>> Start DATA FOR THIS TASK

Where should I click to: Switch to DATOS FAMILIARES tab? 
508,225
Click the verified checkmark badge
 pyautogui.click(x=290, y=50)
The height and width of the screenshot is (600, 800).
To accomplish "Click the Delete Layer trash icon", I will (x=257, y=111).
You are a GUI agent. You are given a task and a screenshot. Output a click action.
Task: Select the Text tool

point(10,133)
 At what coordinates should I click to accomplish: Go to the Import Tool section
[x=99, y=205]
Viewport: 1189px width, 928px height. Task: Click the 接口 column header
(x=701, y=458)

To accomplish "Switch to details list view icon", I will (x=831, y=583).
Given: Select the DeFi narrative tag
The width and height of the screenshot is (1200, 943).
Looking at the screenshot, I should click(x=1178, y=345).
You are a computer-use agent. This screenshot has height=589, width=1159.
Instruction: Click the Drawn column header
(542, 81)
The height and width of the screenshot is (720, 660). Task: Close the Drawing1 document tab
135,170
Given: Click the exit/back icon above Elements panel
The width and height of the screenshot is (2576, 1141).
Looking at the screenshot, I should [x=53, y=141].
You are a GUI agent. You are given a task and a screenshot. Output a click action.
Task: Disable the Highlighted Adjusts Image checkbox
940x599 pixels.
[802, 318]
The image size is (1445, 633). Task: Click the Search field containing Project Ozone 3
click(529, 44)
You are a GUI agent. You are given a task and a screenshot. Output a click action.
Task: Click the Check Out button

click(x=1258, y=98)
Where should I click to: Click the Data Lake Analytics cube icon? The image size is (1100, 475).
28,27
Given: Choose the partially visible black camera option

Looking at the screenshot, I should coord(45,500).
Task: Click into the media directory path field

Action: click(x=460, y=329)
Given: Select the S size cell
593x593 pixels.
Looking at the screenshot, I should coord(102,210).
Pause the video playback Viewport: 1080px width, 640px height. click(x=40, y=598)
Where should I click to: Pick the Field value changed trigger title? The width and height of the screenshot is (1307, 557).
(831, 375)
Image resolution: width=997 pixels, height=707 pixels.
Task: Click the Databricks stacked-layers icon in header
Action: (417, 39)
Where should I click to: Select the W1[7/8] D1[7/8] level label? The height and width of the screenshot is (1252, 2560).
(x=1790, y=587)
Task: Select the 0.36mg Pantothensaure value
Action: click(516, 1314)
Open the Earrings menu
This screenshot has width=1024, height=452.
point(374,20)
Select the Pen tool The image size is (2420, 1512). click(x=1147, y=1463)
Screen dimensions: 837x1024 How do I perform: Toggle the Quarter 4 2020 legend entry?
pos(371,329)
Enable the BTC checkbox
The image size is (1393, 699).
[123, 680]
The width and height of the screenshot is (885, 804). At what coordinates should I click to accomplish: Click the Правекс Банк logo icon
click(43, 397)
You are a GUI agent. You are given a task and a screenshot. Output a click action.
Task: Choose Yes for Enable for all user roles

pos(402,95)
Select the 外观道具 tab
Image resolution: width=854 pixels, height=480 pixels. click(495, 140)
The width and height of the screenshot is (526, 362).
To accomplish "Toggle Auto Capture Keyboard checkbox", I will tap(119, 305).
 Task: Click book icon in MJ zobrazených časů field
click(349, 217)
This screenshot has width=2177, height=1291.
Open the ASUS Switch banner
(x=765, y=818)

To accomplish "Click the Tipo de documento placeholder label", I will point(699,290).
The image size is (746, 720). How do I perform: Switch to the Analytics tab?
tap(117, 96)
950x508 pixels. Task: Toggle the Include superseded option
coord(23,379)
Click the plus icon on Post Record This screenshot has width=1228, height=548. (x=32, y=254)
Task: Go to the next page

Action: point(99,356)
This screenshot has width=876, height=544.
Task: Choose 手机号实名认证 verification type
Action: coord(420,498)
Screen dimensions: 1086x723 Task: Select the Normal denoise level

>> End DATA FOR THIS TASK

> _WRITTEN TASK_:
Quote all of the records above verbatim, line for line.

> _PROBLEM SOLUTION_:
Where should I click to: Switch to DATOS FAMILIARES tab? 
508,225
Click the verified checkmark badge
 pyautogui.click(x=290, y=50)
The height and width of the screenshot is (600, 800).
To accomplish "Click the Delete Layer trash icon", I will (x=257, y=111).
You are a GUI agent. You are given a task and a screenshot. Output a click action.
Task: Select the Text tool

point(10,133)
 At what coordinates should I click to accomplish: Go to the Import Tool section
[x=99, y=205]
Viewport: 1189px width, 928px height. Task: Click the 接口 column header
(x=701, y=458)

To accomplish "Switch to details list view icon", I will (x=831, y=583).
Given: Select the DeFi narrative tag
The width and height of the screenshot is (1200, 943).
Looking at the screenshot, I should click(x=1178, y=345).
You are a computer-use agent. This screenshot has height=589, width=1159.
Instruction: Click the Drawn column header
(542, 81)
The height and width of the screenshot is (720, 660). Task: Close the Drawing1 document tab
135,170
Given: Click the exit/back icon above Elements panel
The width and height of the screenshot is (2576, 1141).
Looking at the screenshot, I should [x=53, y=141].
You are a GUI agent. You are given a task and a screenshot. Output a click action.
Task: Disable the Highlighted Adjusts Image checkbox
940x599 pixels.
[802, 318]
The image size is (1445, 633). Task: Click the Search field containing Project Ozone 3
click(529, 44)
You are a GUI agent. You are given a task and a screenshot. Output a click action.
Task: Click the Check Out button

click(x=1258, y=98)
Where should I click to: Click the Data Lake Analytics cube icon? The image size is (1100, 475).
28,27
Given: Choose the partially visible black camera option

Looking at the screenshot, I should coord(45,500).
Task: Click into the media directory path field

Action: click(x=460, y=329)
Given: Select the S size cell
593x593 pixels.
Looking at the screenshot, I should coord(102,210).
Pause the video playback Viewport: 1080px width, 640px height. click(x=40, y=598)
Where should I click to: Pick the Field value changed trigger title? The width and height of the screenshot is (1307, 557).
(831, 375)
Image resolution: width=997 pixels, height=707 pixels.
Task: Click the Databricks stacked-layers icon in header
Action: (417, 39)
Where should I click to: Select the W1[7/8] D1[7/8] level label? The height and width of the screenshot is (1252, 2560).
(x=1790, y=587)
Task: Select the 0.36mg Pantothensaure value
Action: click(516, 1314)
Open the Earrings menu
This screenshot has width=1024, height=452.
point(374,20)
Select the Pen tool The image size is (2420, 1512). click(x=1147, y=1463)
Screen dimensions: 837x1024 How do I perform: Toggle the Quarter 4 2020 legend entry?
pos(371,329)
Enable the BTC checkbox
The image size is (1393, 699).
[123, 680]
The width and height of the screenshot is (885, 804). At what coordinates should I click to accomplish: Click the Правекс Банк logo icon
click(43, 397)
You are a GUI agent. You are given a task and a screenshot. Output a click action.
Task: Choose Yes for Enable for all user roles

pos(402,95)
Select the 外观道具 tab
Image resolution: width=854 pixels, height=480 pixels. click(495, 140)
The width and height of the screenshot is (526, 362).
To accomplish "Toggle Auto Capture Keyboard checkbox", I will tap(119, 305).
 Task: Click book icon in MJ zobrazených časů field
click(349, 217)
This screenshot has width=2177, height=1291.
Open the ASUS Switch banner
(x=765, y=818)

To accomplish "Click the Tipo de documento placeholder label", I will point(699,290).
The image size is (746, 720). How do I perform: Switch to the Analytics tab?
tap(117, 96)
950x508 pixels. Task: Toggle the Include superseded option
coord(23,379)
Click the plus icon on Post Record This screenshot has width=1228, height=548. (x=32, y=254)
Task: Go to the next page

Action: point(99,356)
This screenshot has width=876, height=544.
Task: Choose 手机号实名认证 verification type
Action: coord(420,498)
Screen dimensions: 1086x723 Task: Select the Normal denoise level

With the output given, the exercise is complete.